A fine showing at the on-going Bengaluru Open $100,000 Challenger event can do two things for Yuki Bhambri. It can get him closer to the coveted ATP Top-100, a mark he last breached exactly two years ago. The second – and probably the more important of the two – is to help him secure an Australian Open main draw berth.

“Not [thinking about it] at all,” Bhambri said when asked if the first Major of the year was playing on his mind. “Every match is difficult. I have played 20 tournaments and won one Challenger for the year. So it’s very difficult. You can't look past the first round. It’s a big $100,000 Challenger and I have to be focussed on every match.”

What keeps Bhambri going is perhaps such perspective. His has been a career blighted by injuries and it has always been a case of taking one step forward and two steps back. But the 25-year-old insisted that he doesn't feel weighed down by his past, especially when he has to push himself for that extra bit of effort.

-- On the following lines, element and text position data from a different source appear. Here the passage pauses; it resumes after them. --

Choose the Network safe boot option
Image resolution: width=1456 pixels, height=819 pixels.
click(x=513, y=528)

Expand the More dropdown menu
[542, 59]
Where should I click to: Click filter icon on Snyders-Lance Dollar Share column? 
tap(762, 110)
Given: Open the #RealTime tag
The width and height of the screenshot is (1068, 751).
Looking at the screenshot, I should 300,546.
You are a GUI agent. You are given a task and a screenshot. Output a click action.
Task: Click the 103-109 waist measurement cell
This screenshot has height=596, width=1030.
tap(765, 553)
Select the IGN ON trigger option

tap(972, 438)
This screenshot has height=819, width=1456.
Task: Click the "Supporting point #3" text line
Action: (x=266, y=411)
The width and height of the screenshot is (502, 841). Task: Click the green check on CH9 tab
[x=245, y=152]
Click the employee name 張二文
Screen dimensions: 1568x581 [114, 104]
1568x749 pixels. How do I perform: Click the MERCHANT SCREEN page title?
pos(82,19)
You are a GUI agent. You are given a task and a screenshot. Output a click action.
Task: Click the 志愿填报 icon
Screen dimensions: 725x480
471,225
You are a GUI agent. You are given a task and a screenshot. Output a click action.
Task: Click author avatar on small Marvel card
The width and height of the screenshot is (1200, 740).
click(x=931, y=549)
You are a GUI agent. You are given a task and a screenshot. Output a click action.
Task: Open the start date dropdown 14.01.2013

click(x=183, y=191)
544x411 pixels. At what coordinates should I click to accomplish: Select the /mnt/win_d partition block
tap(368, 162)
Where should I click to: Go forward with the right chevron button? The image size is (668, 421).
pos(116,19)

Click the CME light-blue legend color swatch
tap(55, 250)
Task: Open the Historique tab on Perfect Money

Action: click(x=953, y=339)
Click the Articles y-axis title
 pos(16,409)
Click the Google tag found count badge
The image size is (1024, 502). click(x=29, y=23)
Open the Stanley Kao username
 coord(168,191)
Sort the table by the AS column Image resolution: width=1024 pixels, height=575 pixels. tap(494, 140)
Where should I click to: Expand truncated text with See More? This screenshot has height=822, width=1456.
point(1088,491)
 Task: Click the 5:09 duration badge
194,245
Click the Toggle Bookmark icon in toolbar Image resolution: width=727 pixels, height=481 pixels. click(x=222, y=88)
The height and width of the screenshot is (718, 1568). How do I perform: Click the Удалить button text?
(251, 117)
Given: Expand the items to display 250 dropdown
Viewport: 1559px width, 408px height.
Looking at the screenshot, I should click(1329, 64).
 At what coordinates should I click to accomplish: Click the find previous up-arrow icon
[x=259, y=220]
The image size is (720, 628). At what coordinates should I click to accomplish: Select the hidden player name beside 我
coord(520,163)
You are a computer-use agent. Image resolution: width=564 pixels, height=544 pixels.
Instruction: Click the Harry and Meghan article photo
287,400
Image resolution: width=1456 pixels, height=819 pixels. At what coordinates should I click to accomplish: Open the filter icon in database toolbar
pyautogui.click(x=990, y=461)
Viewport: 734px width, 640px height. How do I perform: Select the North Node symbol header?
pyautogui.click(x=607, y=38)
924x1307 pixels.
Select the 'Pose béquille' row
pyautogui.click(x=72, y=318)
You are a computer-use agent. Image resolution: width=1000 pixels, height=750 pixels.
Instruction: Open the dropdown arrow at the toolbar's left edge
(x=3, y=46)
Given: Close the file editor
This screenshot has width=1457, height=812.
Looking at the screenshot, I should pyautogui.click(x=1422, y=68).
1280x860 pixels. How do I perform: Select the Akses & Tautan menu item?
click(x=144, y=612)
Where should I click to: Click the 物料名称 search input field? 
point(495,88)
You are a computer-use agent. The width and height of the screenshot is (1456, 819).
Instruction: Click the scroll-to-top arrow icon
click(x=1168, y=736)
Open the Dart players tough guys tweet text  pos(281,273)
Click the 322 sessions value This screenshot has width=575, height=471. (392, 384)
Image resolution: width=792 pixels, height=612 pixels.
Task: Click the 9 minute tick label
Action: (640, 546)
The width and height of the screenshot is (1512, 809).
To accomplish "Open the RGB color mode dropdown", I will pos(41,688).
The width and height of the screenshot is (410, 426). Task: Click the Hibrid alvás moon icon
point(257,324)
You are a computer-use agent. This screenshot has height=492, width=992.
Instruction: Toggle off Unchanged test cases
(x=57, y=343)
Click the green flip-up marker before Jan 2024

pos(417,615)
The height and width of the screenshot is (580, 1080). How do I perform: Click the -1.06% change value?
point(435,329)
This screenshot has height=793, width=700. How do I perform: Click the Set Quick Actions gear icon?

“Every match you push. Just because I have set a certain standard number of tournaments that I would like to play [average of 25 per year], it's not going to change how I go about it. I will still try and win every match. If I had played 25 weeks and lost 15 first rounds then obviously it wouldn't have mattered.”

“But fortunately I have been consistent. Most of the tournaments I have gone deep...into the quarters and semis... which has been ideal. I feel I have just been more confident. I have played a lot of matches; good matches at the highest level.”

Bhambri owes much of this to the gruelling fitness regimen he has been put through by trainer Abhimanyu Singh since March. Abhimanyu had earlier worked with the now-retired Somdev Devvarman, one of the fittest players on tour. So has Bhambri finally found the right balance between his fitness and tennis?

“I have always thought I had the right balance,” Bhambri said with a smile. “Many times I have thought ‘this is the right balance.’ But you need to chop and change and be aware of what you are doing. Some days you want to push your tennis a bit more and some days the body. It's all about going day by day.”